## What you have to do
Please write out the garden diary passage below in full, word for word.

## Page extract
━━━━━━━━

I visited a local nursery recently, situated in mature gardens where the birds are always singing and calling from the large trees nearby, where plants are lovingly raised with care and attention, placed on neat benches, where carefully handwritten signs give accurate information on the plants needs (as well as its looks), and where you always feel you're paying a fair price. It doesn't open until the spring - unlike the garden centres which are open all year - and the first visit there each year is always cause for celebration. So much so that I spent far too much. But no regrets, when buying plants, particularly when buying them from someone who grows them with so much love and care.

2 April 2001

Wahey! It's April! (T.S Eliot called it `the cruellest month', but that was only for poetic effect.) April arrived beautifully this year in my part of England. I needed a whole day in the garden, after a very grim March (`cruellest month', maybe), and today I was out in the garden from late morning until dark.

━━━━━━━━

## Record excerpts
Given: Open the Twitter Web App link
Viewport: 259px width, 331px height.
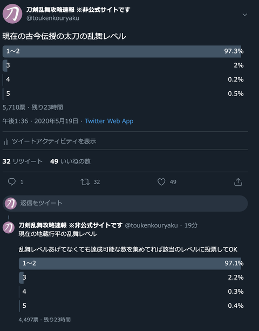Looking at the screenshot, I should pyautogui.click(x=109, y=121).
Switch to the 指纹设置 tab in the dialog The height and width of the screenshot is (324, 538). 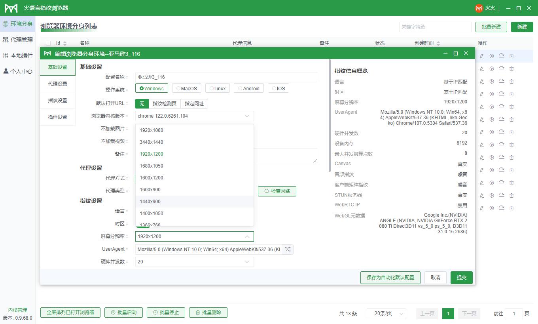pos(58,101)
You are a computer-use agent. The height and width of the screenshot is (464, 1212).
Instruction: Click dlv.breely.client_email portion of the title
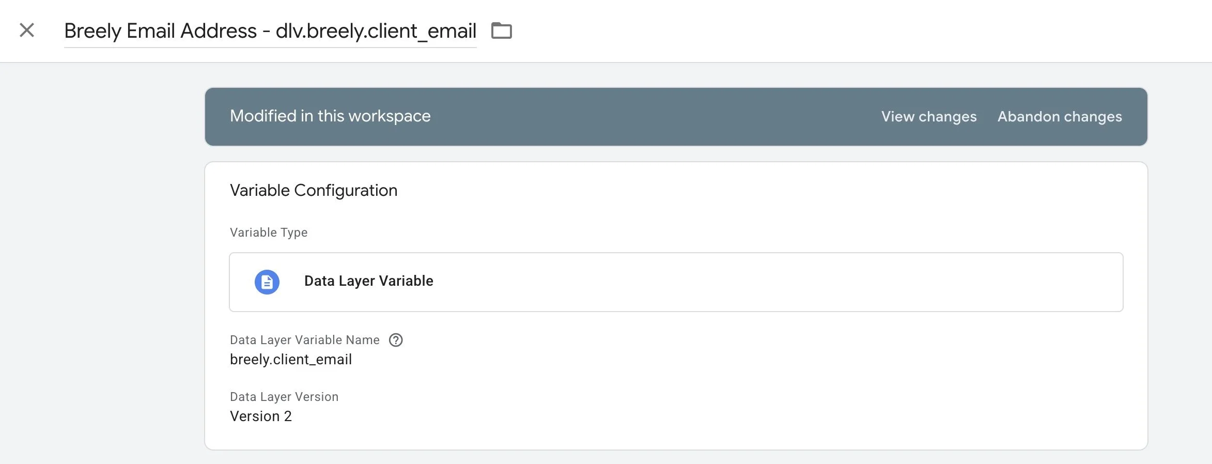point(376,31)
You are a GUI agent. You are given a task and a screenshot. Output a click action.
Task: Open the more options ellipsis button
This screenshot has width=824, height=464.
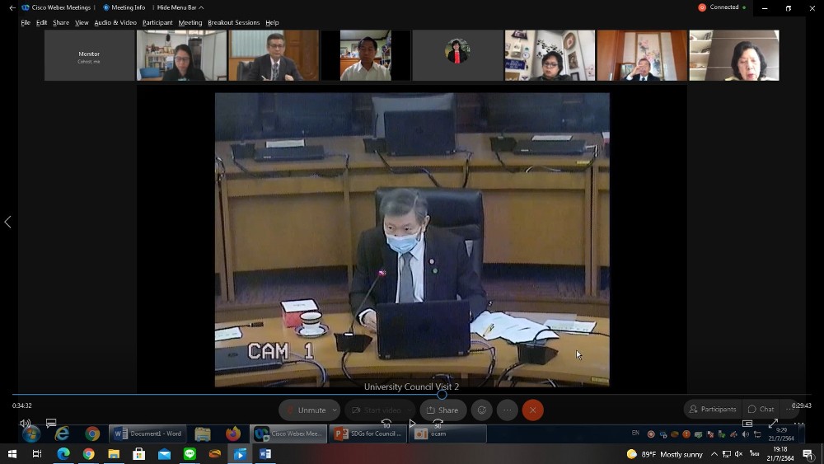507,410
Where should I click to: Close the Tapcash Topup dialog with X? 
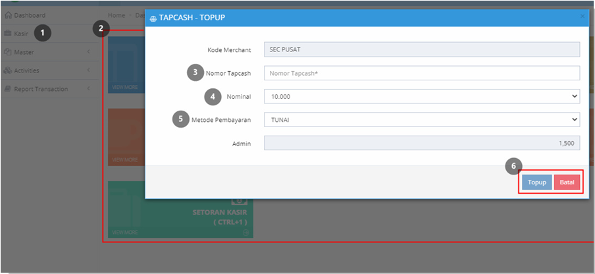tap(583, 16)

━━━━━━━━

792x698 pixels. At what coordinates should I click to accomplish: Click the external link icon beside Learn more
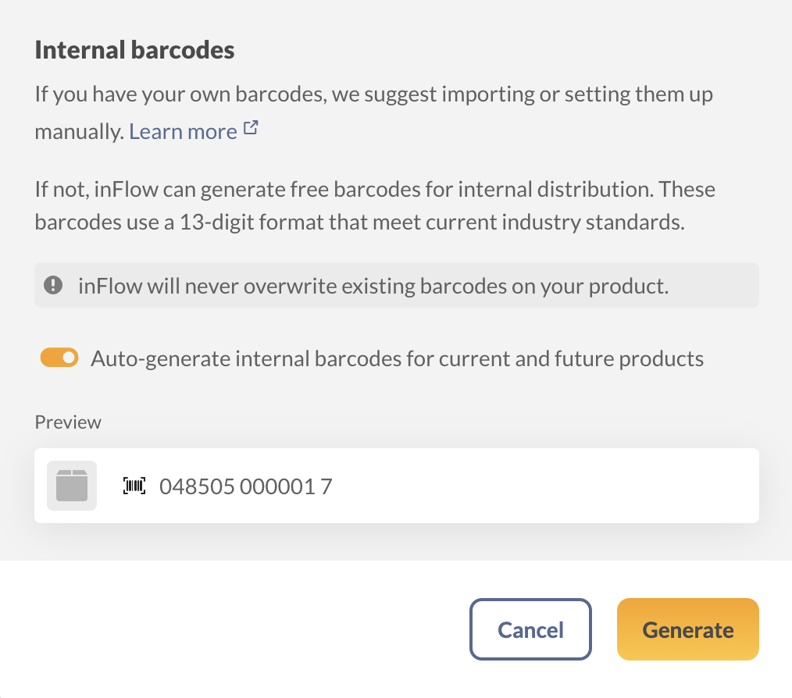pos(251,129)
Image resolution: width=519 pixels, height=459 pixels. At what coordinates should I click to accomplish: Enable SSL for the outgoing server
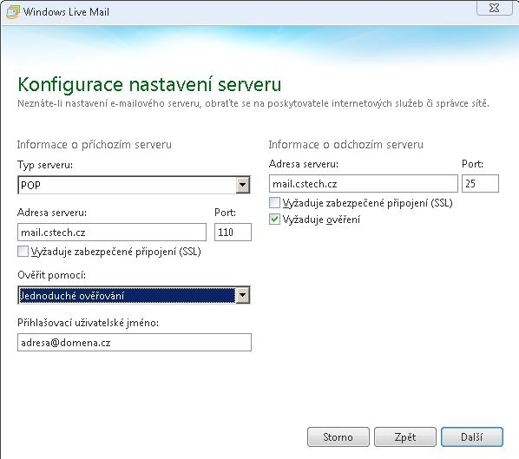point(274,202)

━━━━━━━━

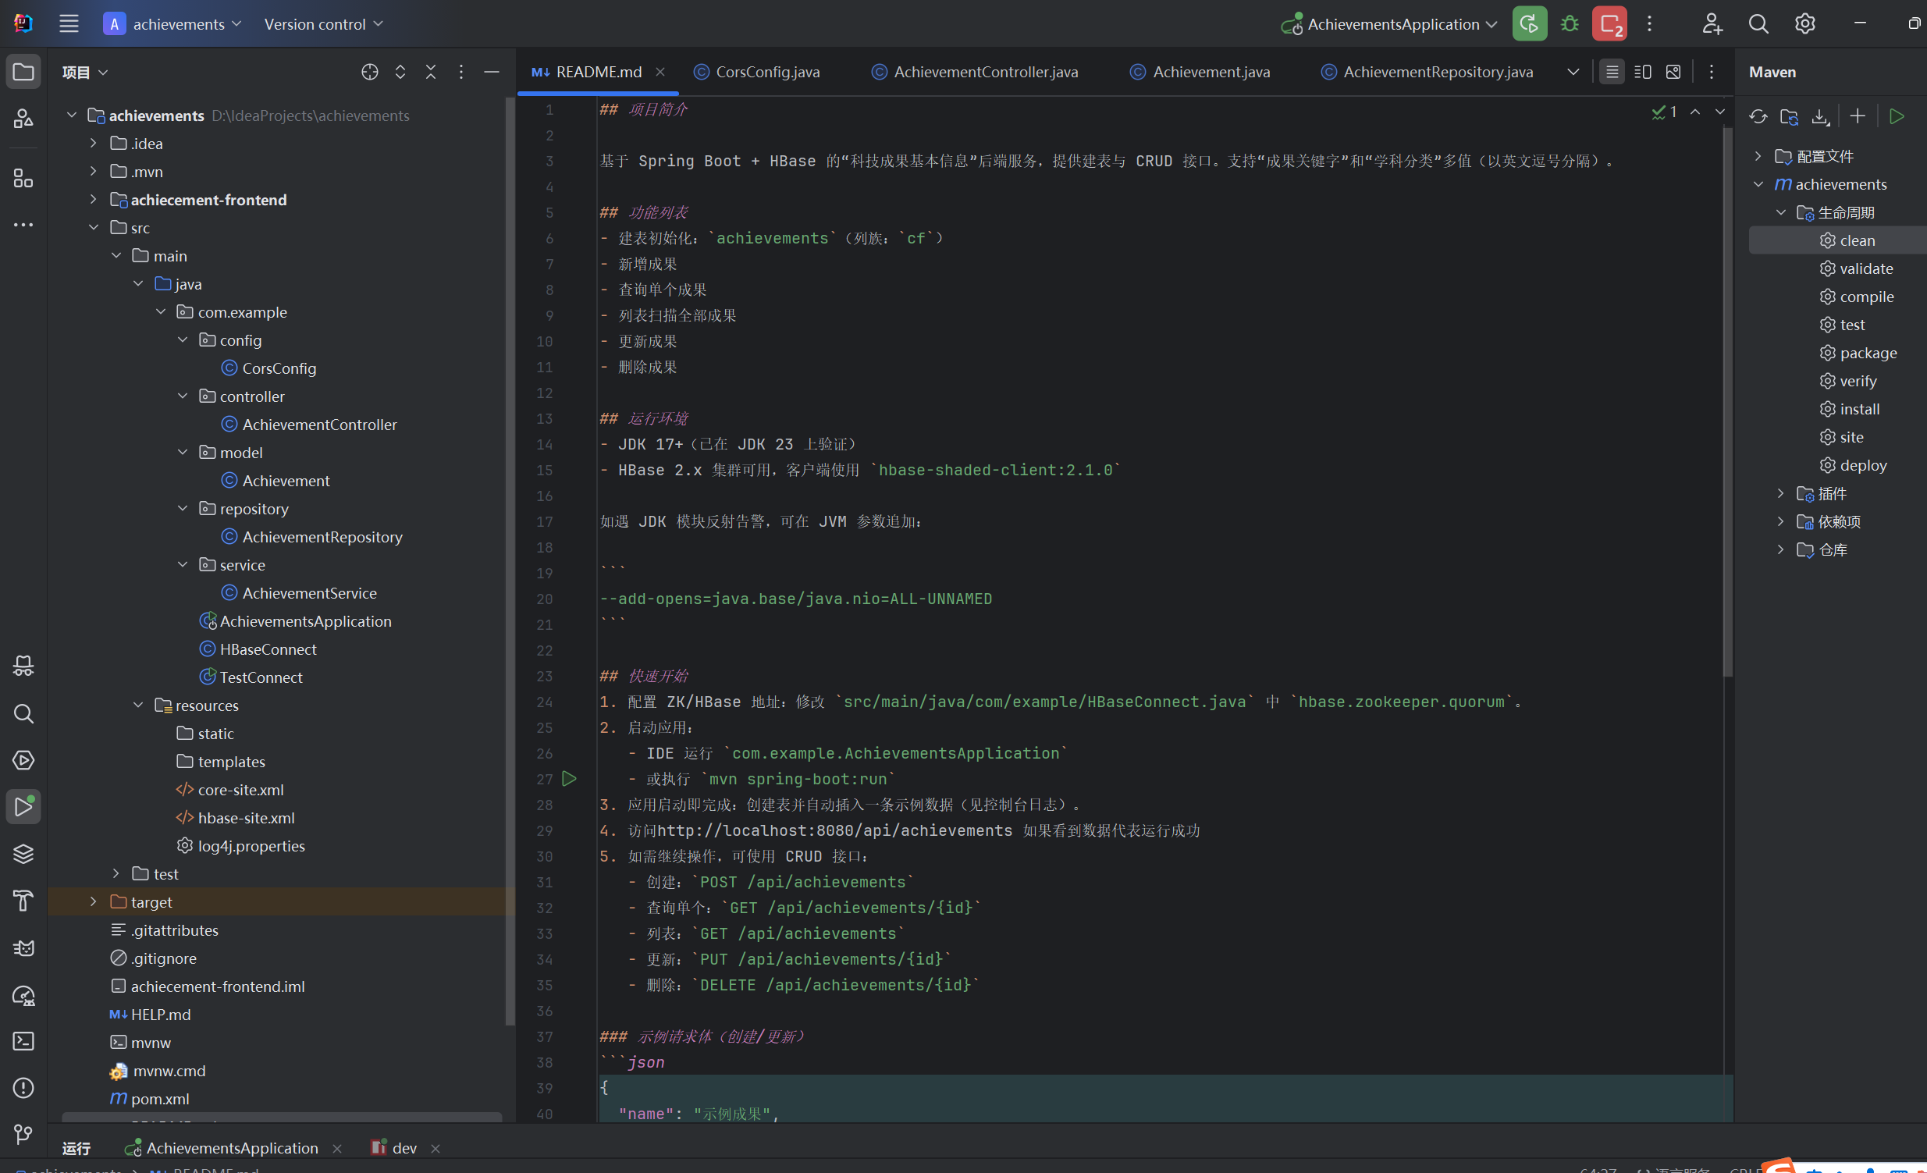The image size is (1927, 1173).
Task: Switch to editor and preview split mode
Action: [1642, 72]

━━━━━━━━

## Result of the task
I visited a local nursery recently, situated in mature gardens where the birds are always singing and calling from the large trees nearby, where plants are lovingly raised with care and attention, placed on neat benches, where carefully handwritten signs give accurate information on the plants needs (as well as its looks), and where you always feel you're paying a fair price. It doesn't open until the spring - unlike the garden centres which are open all year - and the first visit there each year is always cause for celebration. So much so that I spent far too much. But no regrets, when buying plants, particularly when buying them from someone who grows them with so much love and care.

2 April 2001

Wahey! It's April! (T.S Eliot called it `the cruellest month', but that was only for poetic effect.) April arrived beautifully this year in my part of England. I needed a whole day in the garden, after a very grim March (`cruellest month', maybe), and today I was out in the garden from late morning until dark.